EXERCISE DESCRIPTION
Filter task. Return each line of the material that holds the string "every".

SUPPLIED ENTRIES

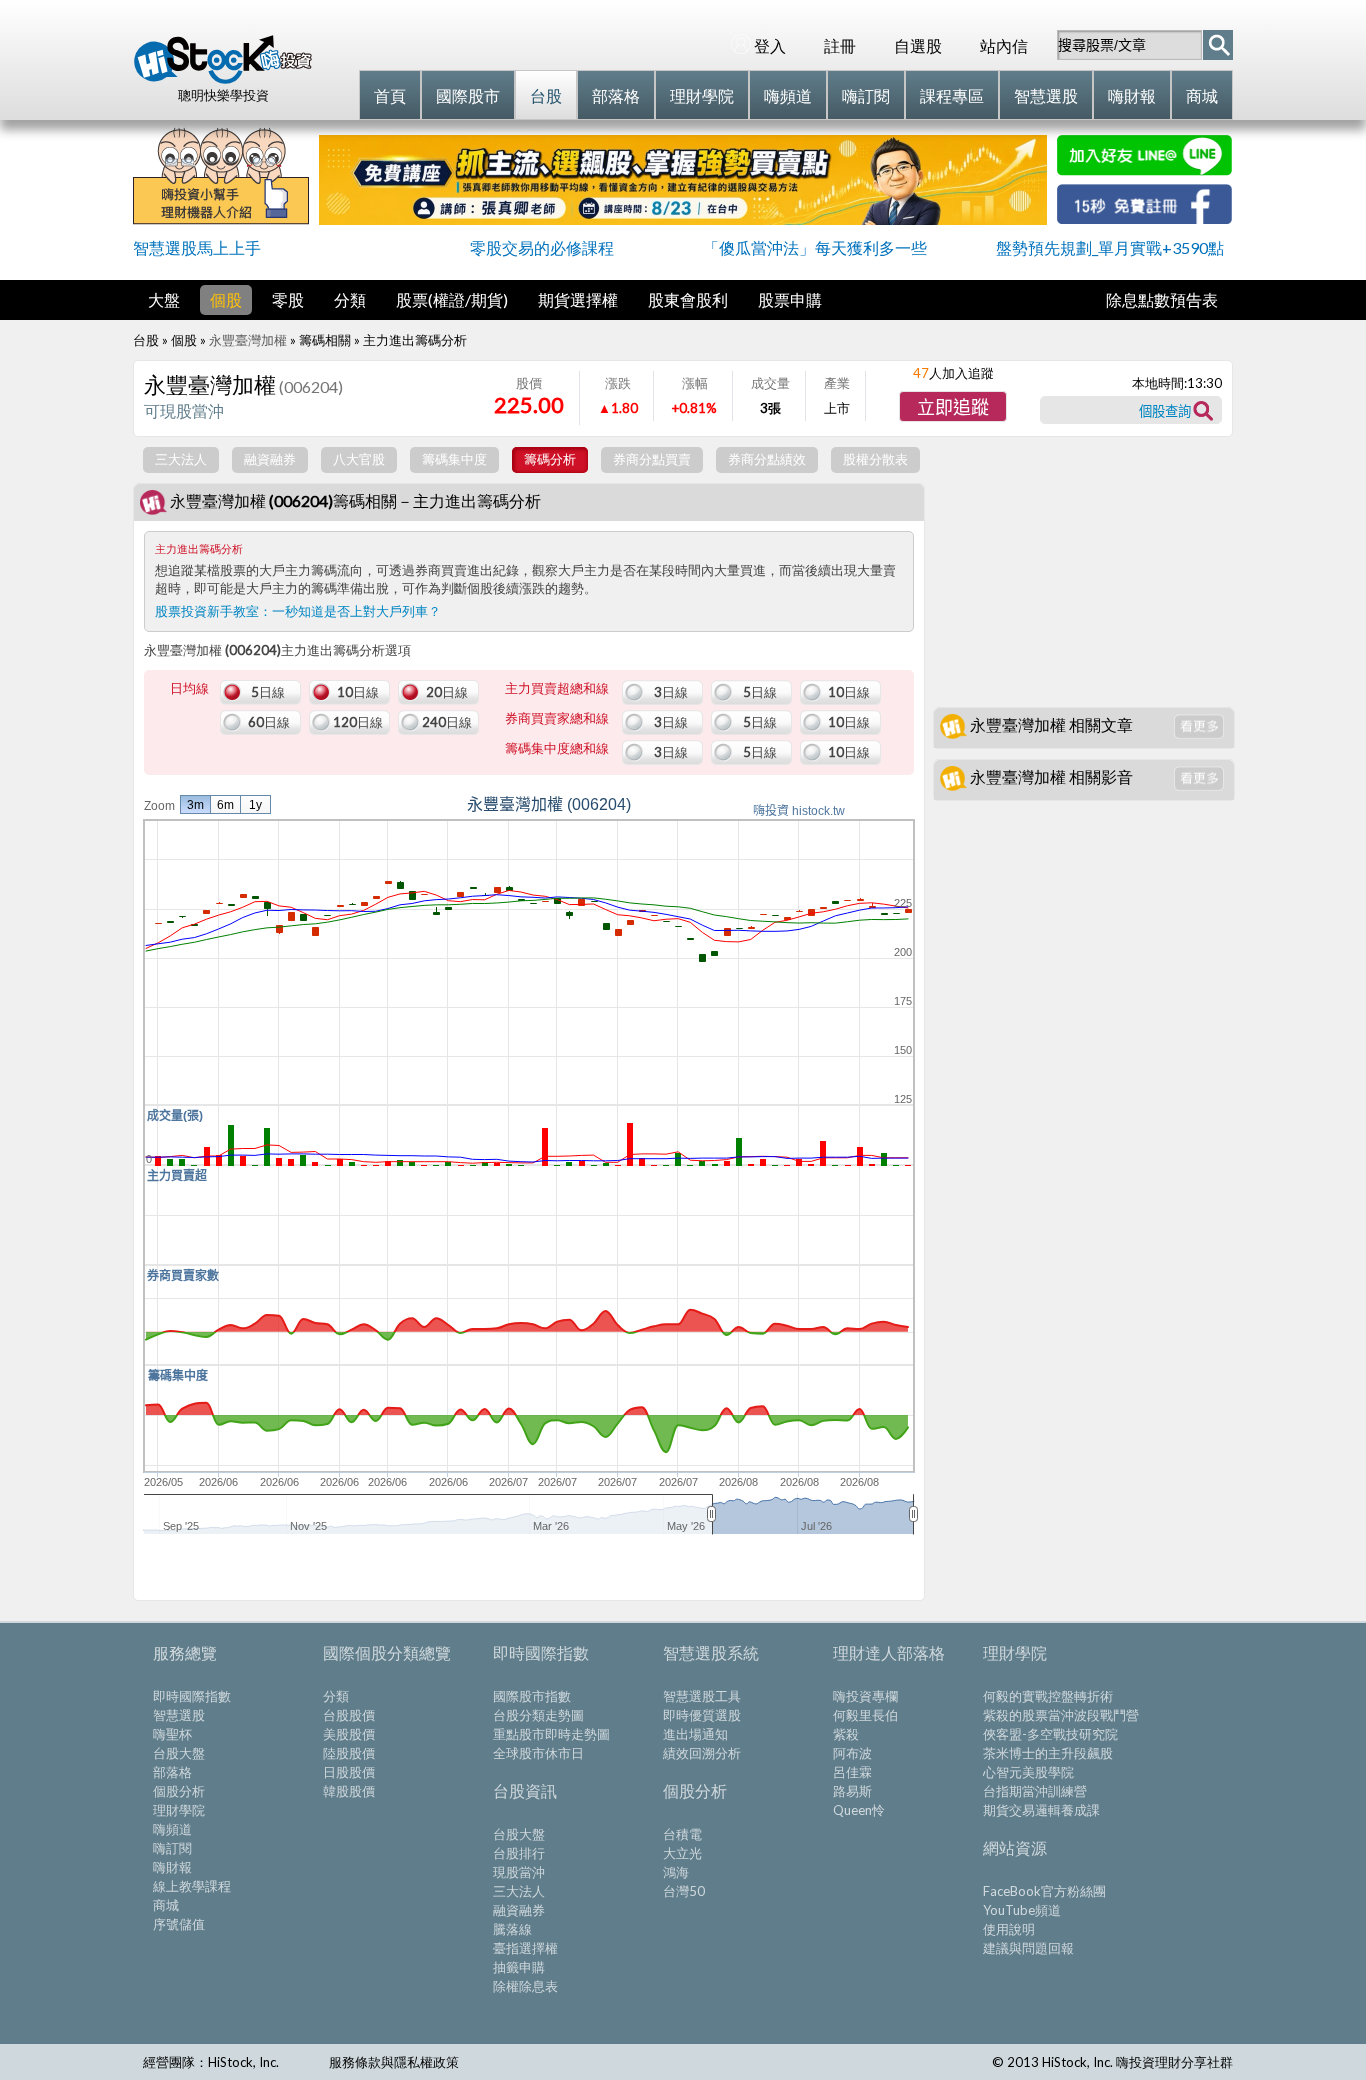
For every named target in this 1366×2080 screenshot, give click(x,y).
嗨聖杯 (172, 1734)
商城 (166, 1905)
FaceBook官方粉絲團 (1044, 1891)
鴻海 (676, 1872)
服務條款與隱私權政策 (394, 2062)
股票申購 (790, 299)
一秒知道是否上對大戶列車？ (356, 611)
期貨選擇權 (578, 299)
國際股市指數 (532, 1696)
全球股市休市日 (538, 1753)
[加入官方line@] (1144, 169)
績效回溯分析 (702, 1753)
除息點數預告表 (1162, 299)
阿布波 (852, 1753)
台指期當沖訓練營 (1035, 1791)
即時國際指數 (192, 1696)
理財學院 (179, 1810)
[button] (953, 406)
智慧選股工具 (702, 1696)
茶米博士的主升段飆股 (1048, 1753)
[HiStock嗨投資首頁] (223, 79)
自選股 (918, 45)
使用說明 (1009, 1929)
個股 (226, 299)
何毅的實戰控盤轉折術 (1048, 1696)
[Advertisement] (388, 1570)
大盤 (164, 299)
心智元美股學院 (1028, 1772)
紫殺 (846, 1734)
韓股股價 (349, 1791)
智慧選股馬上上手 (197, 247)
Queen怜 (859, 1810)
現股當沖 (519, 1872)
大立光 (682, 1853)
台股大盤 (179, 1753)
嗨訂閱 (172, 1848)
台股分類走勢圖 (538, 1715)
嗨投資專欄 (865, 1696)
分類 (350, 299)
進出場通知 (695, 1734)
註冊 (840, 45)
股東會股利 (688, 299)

---

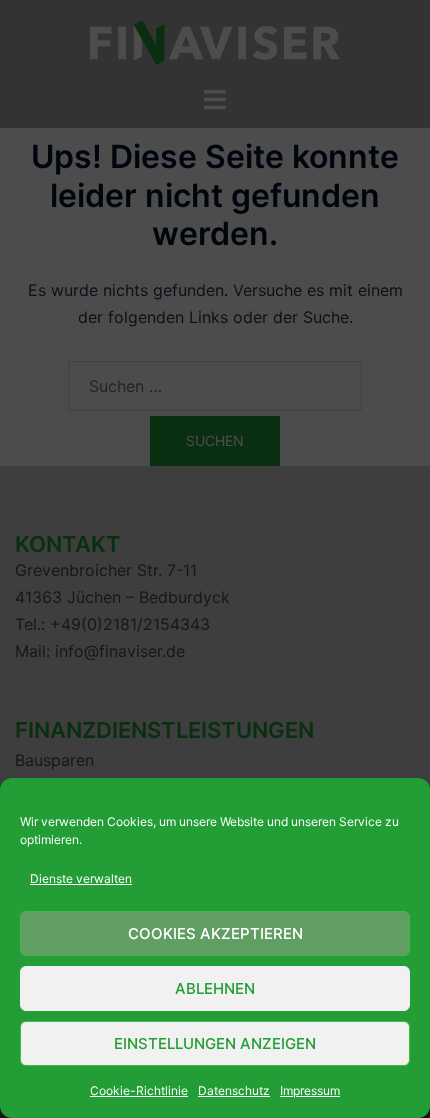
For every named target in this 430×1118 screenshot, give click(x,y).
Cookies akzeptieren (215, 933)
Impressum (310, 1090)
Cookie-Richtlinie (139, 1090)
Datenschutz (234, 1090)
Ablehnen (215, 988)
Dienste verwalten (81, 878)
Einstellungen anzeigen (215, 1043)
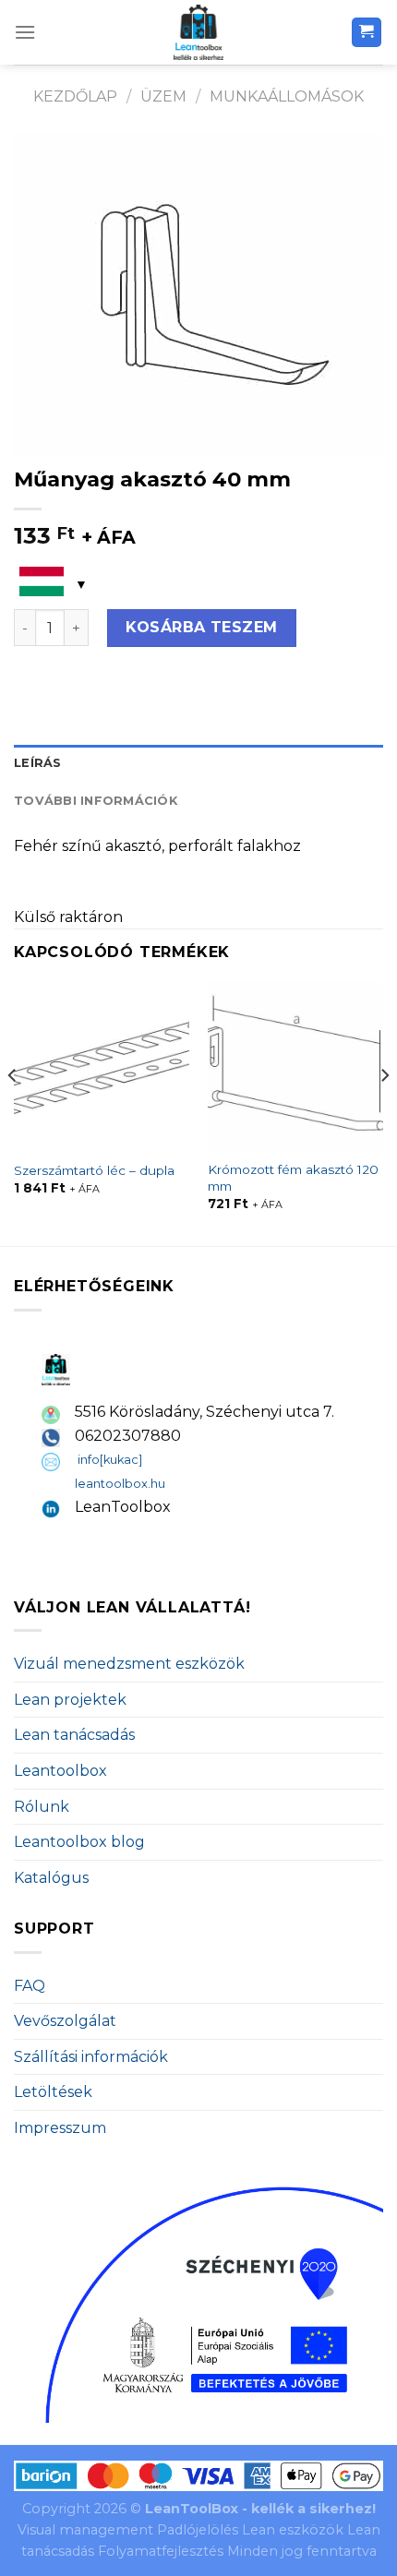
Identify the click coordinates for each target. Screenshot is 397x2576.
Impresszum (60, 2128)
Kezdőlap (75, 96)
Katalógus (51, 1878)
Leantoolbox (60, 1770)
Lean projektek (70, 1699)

RESPONSE TO THIS EXERCISE
For every named target in this 1366×2080 screenshot, give click(x,y).
For every named target in this 430×1118 screenshot, give click(x,y).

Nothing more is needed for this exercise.